* _About this exercise_
Return each line exactly as written. Begin with the first line of the entries and end with the line that has "Task: Tap the image".

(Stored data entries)
-------

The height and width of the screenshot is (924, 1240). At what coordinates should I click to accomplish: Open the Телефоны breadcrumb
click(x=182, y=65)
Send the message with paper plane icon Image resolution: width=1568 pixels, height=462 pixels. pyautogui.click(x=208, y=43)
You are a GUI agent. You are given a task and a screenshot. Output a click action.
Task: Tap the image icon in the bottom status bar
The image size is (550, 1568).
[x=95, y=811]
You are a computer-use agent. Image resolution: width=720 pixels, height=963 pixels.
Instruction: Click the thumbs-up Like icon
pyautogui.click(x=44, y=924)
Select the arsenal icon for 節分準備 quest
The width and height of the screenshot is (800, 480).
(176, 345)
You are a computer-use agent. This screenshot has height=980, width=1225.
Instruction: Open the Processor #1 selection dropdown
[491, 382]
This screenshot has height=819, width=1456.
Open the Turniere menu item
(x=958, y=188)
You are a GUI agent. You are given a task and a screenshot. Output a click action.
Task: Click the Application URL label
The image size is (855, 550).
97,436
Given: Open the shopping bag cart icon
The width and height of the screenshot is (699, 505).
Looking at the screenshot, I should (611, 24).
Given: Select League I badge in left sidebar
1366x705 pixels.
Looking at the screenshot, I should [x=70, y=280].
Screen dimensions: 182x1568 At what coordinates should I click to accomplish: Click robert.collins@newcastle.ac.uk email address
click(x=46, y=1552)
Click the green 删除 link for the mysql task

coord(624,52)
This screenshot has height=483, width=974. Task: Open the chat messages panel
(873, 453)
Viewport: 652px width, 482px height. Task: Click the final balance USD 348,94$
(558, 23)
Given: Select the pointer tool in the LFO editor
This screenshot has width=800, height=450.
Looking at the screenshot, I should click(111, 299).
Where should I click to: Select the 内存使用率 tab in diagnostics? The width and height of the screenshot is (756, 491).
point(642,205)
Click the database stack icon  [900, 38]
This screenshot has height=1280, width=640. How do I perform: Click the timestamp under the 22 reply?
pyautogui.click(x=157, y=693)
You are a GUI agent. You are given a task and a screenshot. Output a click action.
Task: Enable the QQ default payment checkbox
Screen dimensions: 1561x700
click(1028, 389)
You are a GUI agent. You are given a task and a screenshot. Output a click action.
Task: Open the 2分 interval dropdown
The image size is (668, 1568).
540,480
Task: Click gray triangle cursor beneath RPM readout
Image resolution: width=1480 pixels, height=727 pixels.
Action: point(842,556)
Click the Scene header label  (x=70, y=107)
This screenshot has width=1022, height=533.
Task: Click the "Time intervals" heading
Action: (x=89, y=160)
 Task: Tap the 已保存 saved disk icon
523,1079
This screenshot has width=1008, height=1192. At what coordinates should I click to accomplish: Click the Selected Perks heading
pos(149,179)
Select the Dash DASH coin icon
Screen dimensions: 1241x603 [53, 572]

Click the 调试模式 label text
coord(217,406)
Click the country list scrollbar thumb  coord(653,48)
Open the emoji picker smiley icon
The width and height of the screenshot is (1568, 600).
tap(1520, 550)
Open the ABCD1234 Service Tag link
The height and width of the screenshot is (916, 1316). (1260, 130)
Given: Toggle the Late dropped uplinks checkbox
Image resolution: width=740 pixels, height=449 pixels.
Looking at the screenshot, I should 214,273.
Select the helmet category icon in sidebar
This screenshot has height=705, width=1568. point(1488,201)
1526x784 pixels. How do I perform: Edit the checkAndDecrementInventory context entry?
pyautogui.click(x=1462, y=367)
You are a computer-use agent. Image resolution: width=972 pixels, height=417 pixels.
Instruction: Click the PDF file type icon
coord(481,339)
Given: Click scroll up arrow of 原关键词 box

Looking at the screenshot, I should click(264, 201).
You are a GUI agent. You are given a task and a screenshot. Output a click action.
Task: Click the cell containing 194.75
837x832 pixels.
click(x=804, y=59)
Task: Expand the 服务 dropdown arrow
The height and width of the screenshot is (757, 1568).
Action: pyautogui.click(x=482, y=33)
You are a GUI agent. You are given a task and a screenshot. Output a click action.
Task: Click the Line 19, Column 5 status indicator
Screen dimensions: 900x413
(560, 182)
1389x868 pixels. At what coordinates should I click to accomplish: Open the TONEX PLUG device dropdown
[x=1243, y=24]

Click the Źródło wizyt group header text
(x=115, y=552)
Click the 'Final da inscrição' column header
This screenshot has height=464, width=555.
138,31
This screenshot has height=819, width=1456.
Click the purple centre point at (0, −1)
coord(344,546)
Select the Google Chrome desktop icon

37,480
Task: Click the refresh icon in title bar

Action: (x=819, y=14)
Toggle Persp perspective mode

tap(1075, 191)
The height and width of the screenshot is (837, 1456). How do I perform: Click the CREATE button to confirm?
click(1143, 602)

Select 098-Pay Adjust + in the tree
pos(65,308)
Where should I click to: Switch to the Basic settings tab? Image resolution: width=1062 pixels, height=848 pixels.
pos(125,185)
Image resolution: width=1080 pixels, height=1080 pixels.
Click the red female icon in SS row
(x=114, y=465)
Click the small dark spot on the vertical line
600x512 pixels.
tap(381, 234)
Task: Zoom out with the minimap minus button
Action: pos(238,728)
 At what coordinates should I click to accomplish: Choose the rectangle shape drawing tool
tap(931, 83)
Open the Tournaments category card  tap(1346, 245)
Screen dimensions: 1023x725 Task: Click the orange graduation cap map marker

-------

* _Solved problem_
The height and width of the screenshot is (924, 1240). At what coordinates should I click to accomplish: Open the Телефоны breadcrumb
click(x=182, y=65)
Send the message with paper plane icon Image resolution: width=1568 pixels, height=462 pixels. pyautogui.click(x=208, y=43)
You are a GUI agent. You are given a task and a screenshot. Output a click action.
Task: Tap the image icon in the bottom status bar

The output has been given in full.